INSTRUCTIONS TO FOLLOW:
Copy exactly, line for line, the part of the listing from the line containing "Destination (184, 14)" through its last line, and nothing else.
# # #
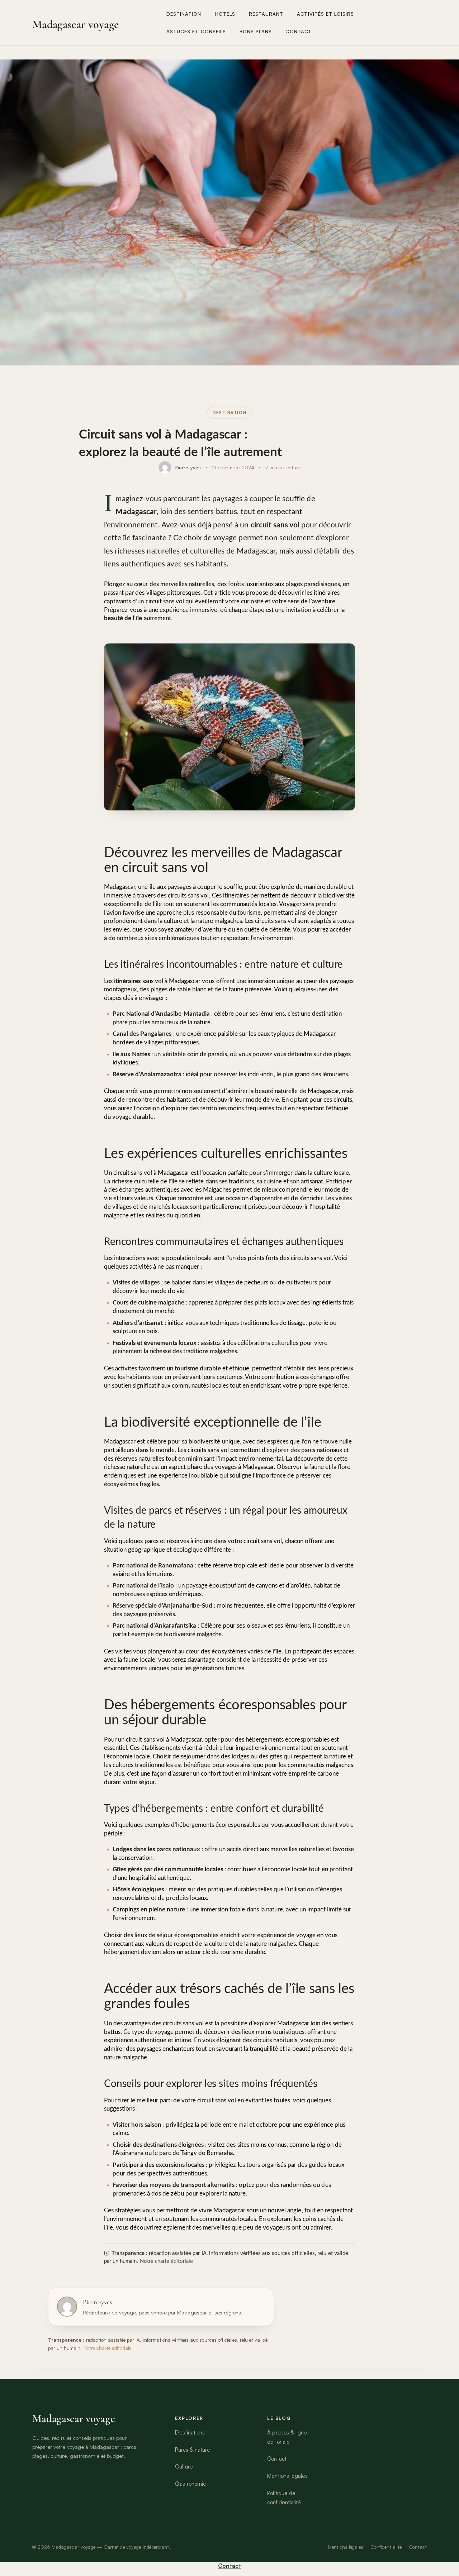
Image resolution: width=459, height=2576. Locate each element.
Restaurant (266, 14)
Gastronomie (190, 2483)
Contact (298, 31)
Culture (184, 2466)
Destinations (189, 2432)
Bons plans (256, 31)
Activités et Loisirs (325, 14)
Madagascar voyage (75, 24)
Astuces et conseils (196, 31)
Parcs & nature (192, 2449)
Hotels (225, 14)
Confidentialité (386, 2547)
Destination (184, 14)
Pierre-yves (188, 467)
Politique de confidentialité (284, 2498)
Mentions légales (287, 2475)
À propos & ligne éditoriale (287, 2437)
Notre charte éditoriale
# # #
OUTPUT:
Destination (184, 14)
Pierre-yves (188, 467)
Politique de confidentialité (284, 2498)
Mentions légales (287, 2475)
À propos & ligne éditoriale (287, 2437)
Notre charte éditoriale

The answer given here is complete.